Les investisseurs privilégient parfois des montants plus élevés et des projets “scalables” rapidement, ce qui peut défavoriser les startups féminines encore en phase de croissance initiale. Effectivement, les startups fondées par des femmes peinent à attirer les investisseurs à cause de biais inconscients, de réseaux moins accessibles, de différences dans la taille et la maturité des projets, et d’un manque d’accompagnement stratégique. Avec plus de visibilité, de mentorat et des réseaux inclusifs, ce gap peut se réduire rapidement Une étude régionale (MENA) récente sur les levées de fonds montre qu’au premier trimestre 2025, les startups dirigées uniquement par des femmes représentaient 6,04 % des deals, et celles co‑fondées par des équipes mixtes 10,07 %. 79 % vont aux startups fondées par les hommes.Chez 1KUB, au sein de nos programme nous organisons des sessions de réseautage où les femmes entrepreneures apprennent à aller vers les autres, et négocier.
Faut-il repenser l’accompagnement des femmes pour les inciter à aller vers des secteurs techniques ?
Il est impératif de repenser l’accompagnement des femmes si l’on veut les encourager à s’engager dans les secteurs techniques. Ceci nécessite un accès à l’éducation et aux compétences tech grâce à la formation, la mise à niveau des compétences et la création de communautés de femmes dans la tech. L’entrepreneuriat pourra s’inspirer, se soutenir un accès au financement et une visibilité .Certaines initiatives offrent des subventions, des grants “equity‑free”, des opportunités de pitch, de levées de fonds pour femmes (She WINS Africa, Tech FoundHER Africa Challenge, UNESCO grants).L’incubation et l’ accompagnement structuré aide à la structuration des projets, coaching, à la préparation à l’investissement, au soutien technique et business . La promotion des femmes dans les secteurs de pointe inclusion des femmes dans l’IA, la data, la tech, la recherche, l’innovation) est importante pas seulement dans des secteurs “traditionnels”.
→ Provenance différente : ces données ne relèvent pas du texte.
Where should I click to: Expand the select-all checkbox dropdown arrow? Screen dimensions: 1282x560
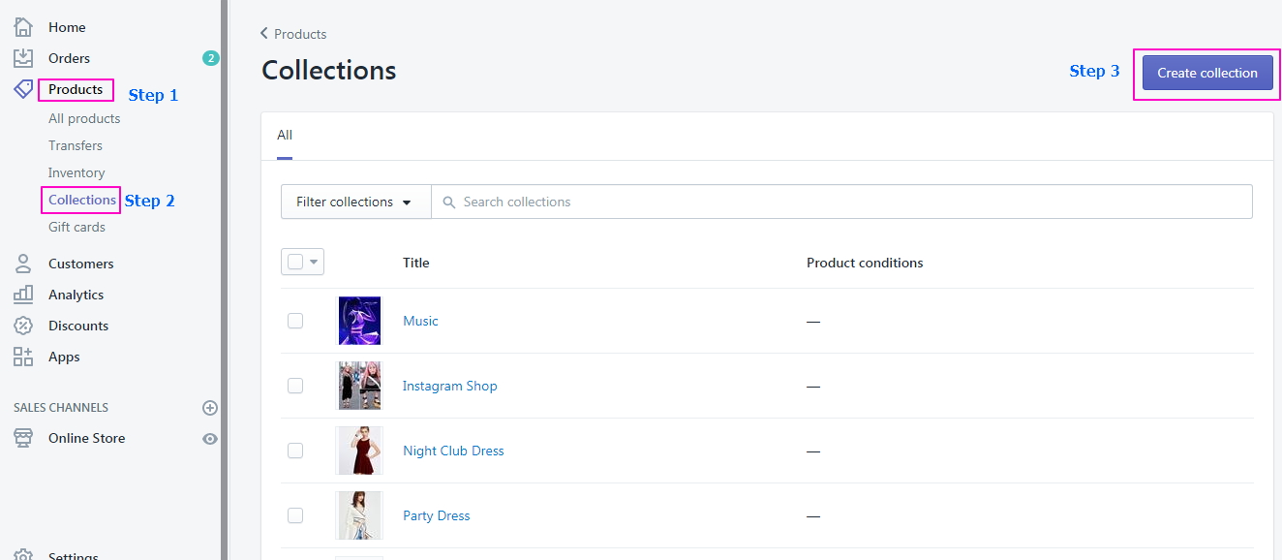click(314, 262)
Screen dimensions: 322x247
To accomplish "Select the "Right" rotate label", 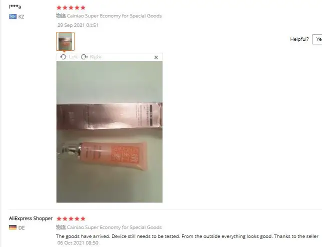I will pos(96,57).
Il ne suffit plus de former les femmes : il faut leur offrir des modèles inspirants, des réseaux solides, un financement adapté et un accompagnement complet pour les inciter à rejoindre et exceller dans les secteurs techniques. C’est en combinant formation, mentorat, visibilité et soutien structurel qu’on peut transformer leur présence dans la tech. Il faut une approche multidimensionnelle : immersion précoce, mentorat technique, financement adapté, et réseaux sectoriels. Nous avons eu l’occasion de lancer des ateliers pour démystifier la tech dès les collèges. Chez 1KUB, 80% des femmes en Deep tech ont une mentore experte tunisienne à l’échelle Internationale. Notre objectif n’est pas d’adapter les femmes à la tech, mais d’adapter la tech aux femmes — c’est une question de conception inclusive et de systèmes équitables.”